The introduction of Bcr-Abl in chronic myeloid leukaemia has led to quickly developing targeted tyrosine kinase inhibitors (TKIs), imatinib which specifically interrupt the abnormal protein tyrosine kinase pathways of the Bcr-Abl fusion protein. Subsequently, imatinib resistance due to BCR-Abl kinase mutations led to the development and approval of more effective second generation TKIs, nilotinib and dasatinib. Nilotinib and dasatinib have shown a greater efficacious on leukaemic cells with rapid and depth of haematological and molecular remission rates. However, cumulative data have reported an excess of serious vascular complications including arterial thrombosis in patients receiving nilotinib in comparison with other TKIs, with resultant interest in delineating the pathophysiology and implications for rationale cardiovascular risk modification. The adherence of platelets under specific circumstances of high flow shear rates in stenotic blood arteries increases the responsiveness of platelet reactivity, which results in enhanced in vivo arterial thrombosis. In the context of the vasculature, the role of platelets in pro-atherothrombotic mechanisms is now well recognised and implicates pro-inflammatory adhesive molecules in the mediation of the interactions of platelets and endothelium at site of ruptured atherosclerosis plaques.

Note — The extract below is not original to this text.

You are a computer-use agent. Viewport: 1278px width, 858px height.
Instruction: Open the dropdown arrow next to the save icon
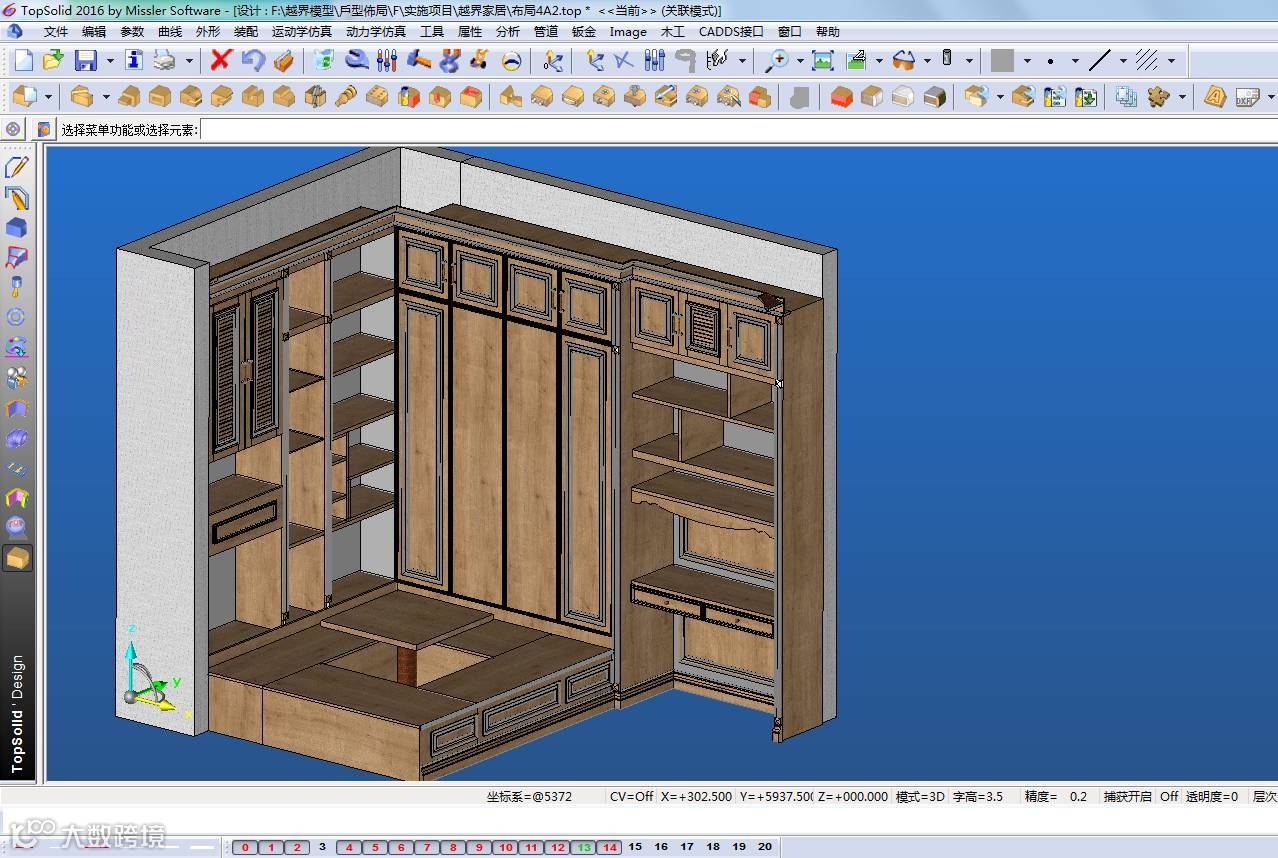coord(110,61)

We demonstrated that dasatinib and imatinib, but not nilotinib, inhibited ADP, CRP, and collagen-induced platelet aggregation. Nilotinib also potentiated PAR-1-mediated alpha granule release. Accordingly, pretreatment of C57BL/6 mice with nilotinib (25 and 50 mg/kg), but not imatinib (25 and 50 mg/kg) or dasatinib (2.5 and 5 mg/kg), significantly increased both platelet thrombus growth on type I collagen under ex vivo but not in vitro arterial flow conditions. Intravital microscopy of vascular injury of mesenteric arterioles and carotid artery induced by ferric chloride confirmed a significant increase in in vivo thrombus formation and stability over time in mice treated with nilotinib but not with imatinib or dasatinib. In addition, the effect of nilotinib was independent of platelet glycoprotein surface expression. Nilotinib selectively potentiated alpha granule exocytosis in humans and mice, but it did not induce spontaneous conversion of the major platelet integrin αIIbβ3 into its active conformation for binding to its ligand, fibrinogen, and mediation of platelet aggregation. The thesis data confirmed that whole blood from nilotinib-treated CML patients showed increased platelet adhesion under flow and increased plasma levels of soluble P-selectin and CD40L, as well as enhanced in vivo thrombin generation. These results indicate that chronic treatment of CML patients with nilotinib selectively induces both endothelial and platelet activation and that these perturbations could predispose them to the risk of formation of pathological blood clots in vivo. The studies presented in this thesis have provided the first evidence of potentiation of platelet and/or endothelium activation, adhesive molecule secretion and increased thrombin generation following nilotinib treatment. The results suggested that the pro-thrombotic phenotypes of nilotinib therapy required the presence of endothelial cells to prime the platelets in order to trigger potentiation of in vivo arterial thrombus formation. Ultimately, the results from this thesis indicated that nilotinib may modulate atherothrombosis by multiple off targeting mechanisms that affect the physiological profiles of platelets, endothelial cells and leukocytes.